The enhanced insulin sensitivity (and the lower BMI and smaller waist circumference) in carriers of the T allele at both single-nucleotide polymorphisms was unexpected and may be an artifact of our requirement that patients have high-risk characteristics for diabetes at enrollment. Specifically, if the T allele leads to decreased insulin secretion and a higher risk of diabetes, subjects with additional insulin resistance would be more likely to have diabetes at baseline (all other factors being equal), precluding their enrollment in this trial. Conversely, at-risk participants carrying the T allele may not have had diabetes at the time of enrollment because of enhanced insulin sensitivity owing to other genetic or environmental factors. In either case, our results strongly suggest that these variants do not cause insulin resistance in persons with impaired glucose tolerance and support the notion that variants in TCF7L2
lead to diabetes by means of defects in insulin secretion. Like KCNJ11, TCF7L2
seems to be a diabetes-associated gene in which common polymorphisms primarily affect the beta cell.23,25,26
Finally, we did not detect significant interactions between genotypes at either single-nucleotide polymorphism and the DPP interventions. The absence of an effect may not be surprising, since these interventions succeeded primarily by improving insulin sensitivity17
and these variants affect insulin secretion.

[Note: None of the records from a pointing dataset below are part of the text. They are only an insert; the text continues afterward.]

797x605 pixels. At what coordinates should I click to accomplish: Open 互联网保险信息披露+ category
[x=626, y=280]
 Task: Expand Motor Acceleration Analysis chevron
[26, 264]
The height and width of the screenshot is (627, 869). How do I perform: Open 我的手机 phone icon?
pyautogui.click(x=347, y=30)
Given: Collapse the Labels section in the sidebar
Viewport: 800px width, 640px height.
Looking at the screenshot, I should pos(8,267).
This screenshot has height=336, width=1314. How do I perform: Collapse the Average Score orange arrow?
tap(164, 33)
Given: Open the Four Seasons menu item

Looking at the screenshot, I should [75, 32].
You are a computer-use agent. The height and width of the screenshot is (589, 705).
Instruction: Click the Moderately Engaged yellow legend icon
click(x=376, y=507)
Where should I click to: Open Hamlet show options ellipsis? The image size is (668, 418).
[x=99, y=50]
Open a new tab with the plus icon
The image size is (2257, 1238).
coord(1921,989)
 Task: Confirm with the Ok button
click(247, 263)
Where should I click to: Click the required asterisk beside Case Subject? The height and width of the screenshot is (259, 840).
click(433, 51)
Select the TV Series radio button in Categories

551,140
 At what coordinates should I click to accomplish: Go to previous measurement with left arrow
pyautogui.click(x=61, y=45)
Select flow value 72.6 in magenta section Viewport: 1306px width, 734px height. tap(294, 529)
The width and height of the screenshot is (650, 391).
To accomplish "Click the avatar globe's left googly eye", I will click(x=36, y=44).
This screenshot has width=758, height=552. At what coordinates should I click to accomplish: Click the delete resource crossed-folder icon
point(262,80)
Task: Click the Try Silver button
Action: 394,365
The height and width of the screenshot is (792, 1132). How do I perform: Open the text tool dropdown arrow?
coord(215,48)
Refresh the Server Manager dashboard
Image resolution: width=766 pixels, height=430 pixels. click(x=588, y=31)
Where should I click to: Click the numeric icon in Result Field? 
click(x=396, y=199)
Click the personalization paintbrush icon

However, we did not observe any effect of genotype at these loci in the lifestyle-intervention group, raising the possibility that a behavioral intervention can mitigate the risk conferred by genetic background. Conversely, the intervention groups may have been underpowered for these analyses. Whether the response to drugs designed to improve insulin secretion (e.g., sulfonylureas, meglitinides, or incretins) will be affected by these common variants requires specific testing in pharmacogenetic trials.
In summary, our results from this large prospective study confirm and extend the finding that the transcription factor gene TCF7L2 is associated with susceptibility to type 2 diabetes. Further understanding of the mechanisms by which variation in this gene affects glucose homeostasis may provide new insights into the molecular basis of diabetes and opportunities for more targeted interventions for prevention and therapy.